Yes, so long as it's falling in love and not falling into sin.
 

just a human

 
Banned
Atheist
Online-Dating, as much as it can be useful for expanding your Dating-Pool is also mostly fruitless and the downsides are not knowing where you are at with a person you are writing with or them suddenly no longer writing back and not knowing why. Often I feel like I´m wasting my time.

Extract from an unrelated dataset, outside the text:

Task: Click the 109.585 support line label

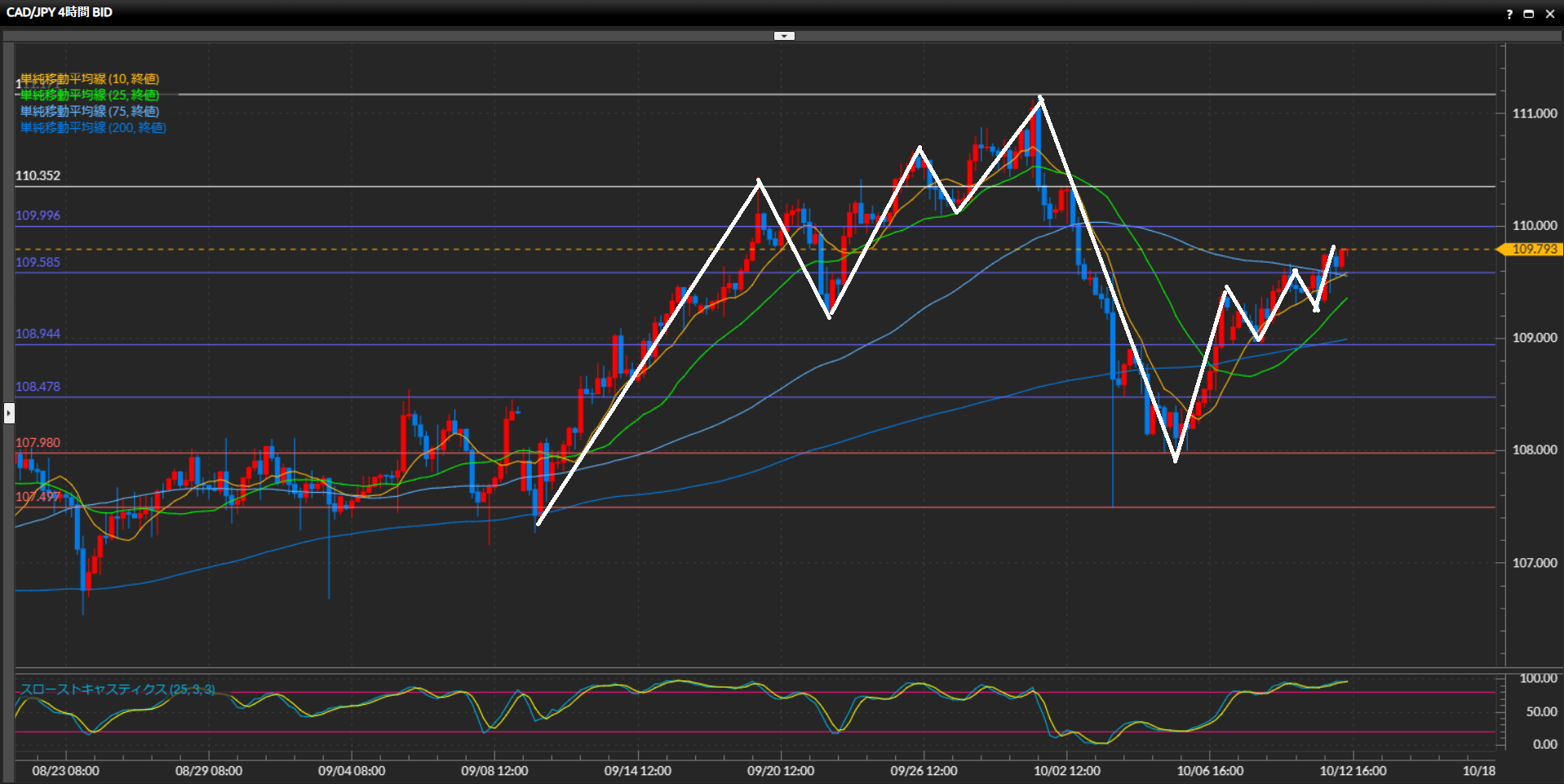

I suppose I would like to ask if anyone on this forum has a success story to share or ways to make the whole experience more bearable.
If you want to avoid frustration in online dating, you need to understand and accept basic ,so called "red pill truths" about relationships between sexes.
Look - when a man swipes right, it doesn't automatically mean that he likes you. Maybe some really do, but if they often don't write you back, it means that you, as a woman , aim too high. Which is natural for most of women. You are trying to get a man whom you can't actually get. Why they swipe you right and even start a conversation?
For easy sex, or to get some sort of validation, or just because they swipe almost all right, and then look thru matches, what they can get.
Harsh truth is that man can have sex with hundreds of different women, not because he likes all of them, but because he likes the process of getting women and having sex.
Many man can even start a long term relationship, not because he likes that particular women very much, but because she was available to him at some moment, when he was lonely and felt desperate. Then, after some time, he maybe will find an other one, whom he likes much better , and will run away with her.
So - keep in mind all these things, and you will avoid a lots of frustration.
 

Elspeth

Sparrow
Woman
Protestant
My husband and I met each other on OKCupid and we were engaged 6 months later.

My husband (10 years my senior) told me that the reason I stood out to him was because I was one of the few women who included an actual bio in my profile. My bio consisted of things I liked to do (academic, athletic, etc.), and what I love in other people, in general. It was not a list of demands, nor of dislikes. My photos were a variety of headshots and full body pics, but devoid of anything overtly sensual. Only one of them was a selfie, the others were of me with my friends.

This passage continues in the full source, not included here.